Georgia’s foreign debt increases
By Messenger Staff
Thursday, January 21
Since the August Russian invasion Georgia’s foreign debts have increased quite quickly. According to November 2009 figures loans taken under state guarantee reached more than USD 3 billion. In the third quarter of 2009 Georgia’s foreign debt increased by USD 617 million. Of this USD 332.5 million is accounted for by the Government sector. The National Bank's foreign liabilities have increased in the same period by USD 280 million.
To cover its principal debts in 2010, before taking interest into account, Georgia will need USD 95 million, in 2011 - 121 million, in 2012 – 257 million and in 2013 – 371 million.
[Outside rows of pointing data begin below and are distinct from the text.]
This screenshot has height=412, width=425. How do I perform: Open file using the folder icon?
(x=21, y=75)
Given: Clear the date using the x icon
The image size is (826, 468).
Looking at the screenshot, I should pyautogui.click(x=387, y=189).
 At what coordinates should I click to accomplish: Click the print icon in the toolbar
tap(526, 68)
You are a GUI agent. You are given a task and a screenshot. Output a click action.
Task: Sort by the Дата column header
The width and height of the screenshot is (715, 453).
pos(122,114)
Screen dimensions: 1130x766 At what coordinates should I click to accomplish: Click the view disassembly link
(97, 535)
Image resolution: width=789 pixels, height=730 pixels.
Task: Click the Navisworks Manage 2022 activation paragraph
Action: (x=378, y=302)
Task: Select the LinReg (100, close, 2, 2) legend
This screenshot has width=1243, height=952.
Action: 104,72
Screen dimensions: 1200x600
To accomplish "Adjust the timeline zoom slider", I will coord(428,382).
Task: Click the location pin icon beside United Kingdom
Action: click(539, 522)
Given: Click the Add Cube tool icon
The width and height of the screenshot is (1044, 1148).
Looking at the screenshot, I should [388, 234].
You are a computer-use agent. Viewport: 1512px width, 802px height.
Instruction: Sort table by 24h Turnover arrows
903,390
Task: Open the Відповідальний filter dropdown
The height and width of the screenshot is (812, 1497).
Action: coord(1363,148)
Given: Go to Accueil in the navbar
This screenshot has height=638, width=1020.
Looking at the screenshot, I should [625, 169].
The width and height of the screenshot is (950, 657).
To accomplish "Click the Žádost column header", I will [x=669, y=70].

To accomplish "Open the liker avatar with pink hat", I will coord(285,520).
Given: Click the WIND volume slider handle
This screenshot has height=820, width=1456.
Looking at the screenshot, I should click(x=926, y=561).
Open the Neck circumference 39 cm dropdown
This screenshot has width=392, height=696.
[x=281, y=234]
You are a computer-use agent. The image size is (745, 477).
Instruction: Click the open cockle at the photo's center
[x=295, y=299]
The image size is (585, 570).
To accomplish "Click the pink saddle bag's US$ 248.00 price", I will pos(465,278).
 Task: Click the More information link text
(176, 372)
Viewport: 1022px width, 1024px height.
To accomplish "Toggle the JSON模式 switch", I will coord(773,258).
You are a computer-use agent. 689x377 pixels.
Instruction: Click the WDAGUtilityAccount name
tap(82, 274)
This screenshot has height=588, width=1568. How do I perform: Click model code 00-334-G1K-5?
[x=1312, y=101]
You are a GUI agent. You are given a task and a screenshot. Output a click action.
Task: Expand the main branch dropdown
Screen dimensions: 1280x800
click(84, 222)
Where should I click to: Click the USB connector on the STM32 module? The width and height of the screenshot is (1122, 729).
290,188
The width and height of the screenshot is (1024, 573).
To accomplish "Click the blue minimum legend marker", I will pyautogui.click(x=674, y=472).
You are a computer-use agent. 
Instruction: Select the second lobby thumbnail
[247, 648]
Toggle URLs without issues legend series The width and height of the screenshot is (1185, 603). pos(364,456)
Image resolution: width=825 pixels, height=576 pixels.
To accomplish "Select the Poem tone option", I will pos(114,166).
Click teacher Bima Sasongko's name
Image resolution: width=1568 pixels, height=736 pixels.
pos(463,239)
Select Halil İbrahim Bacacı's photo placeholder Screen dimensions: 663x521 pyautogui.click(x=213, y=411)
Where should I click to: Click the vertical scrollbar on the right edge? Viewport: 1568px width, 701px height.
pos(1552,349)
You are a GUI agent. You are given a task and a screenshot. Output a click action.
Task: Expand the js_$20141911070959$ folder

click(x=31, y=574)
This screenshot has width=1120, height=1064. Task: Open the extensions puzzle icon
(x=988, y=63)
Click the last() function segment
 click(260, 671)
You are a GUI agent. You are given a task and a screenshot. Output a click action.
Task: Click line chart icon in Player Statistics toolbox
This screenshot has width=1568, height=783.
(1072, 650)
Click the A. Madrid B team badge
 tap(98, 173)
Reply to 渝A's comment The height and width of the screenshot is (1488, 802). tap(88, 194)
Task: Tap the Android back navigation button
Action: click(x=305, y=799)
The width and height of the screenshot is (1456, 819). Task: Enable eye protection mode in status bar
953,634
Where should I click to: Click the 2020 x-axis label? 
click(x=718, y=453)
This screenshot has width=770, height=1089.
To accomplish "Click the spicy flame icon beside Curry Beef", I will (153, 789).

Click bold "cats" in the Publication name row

The interest payments will also be huge: in 2010 USD 71 million, in 2011 - 70 million, in 2012 – 68 million and 2013 – 45 million.
Despite this huge external debt the Government plans to take on another GEL 1.3 billion in loans this year. Today Georgia’s foreign loans are 28% of GDP, acceptable according to international standards, but if this tendency continues it could become a very serious macroeconomic problem.
Economists say that the foreign debt is not dangerous if it increases more slowly than GDP. However Davit Narmania thinks that many of Georgia’s foreign loans have been spent in an unreasonable way. The country is still paying off debts taken on during the Shevardnadze regime. Commenting on the current loans, Narmania suggests that mostly they have been used to stabilise the economic situation in the country, a proper use for them.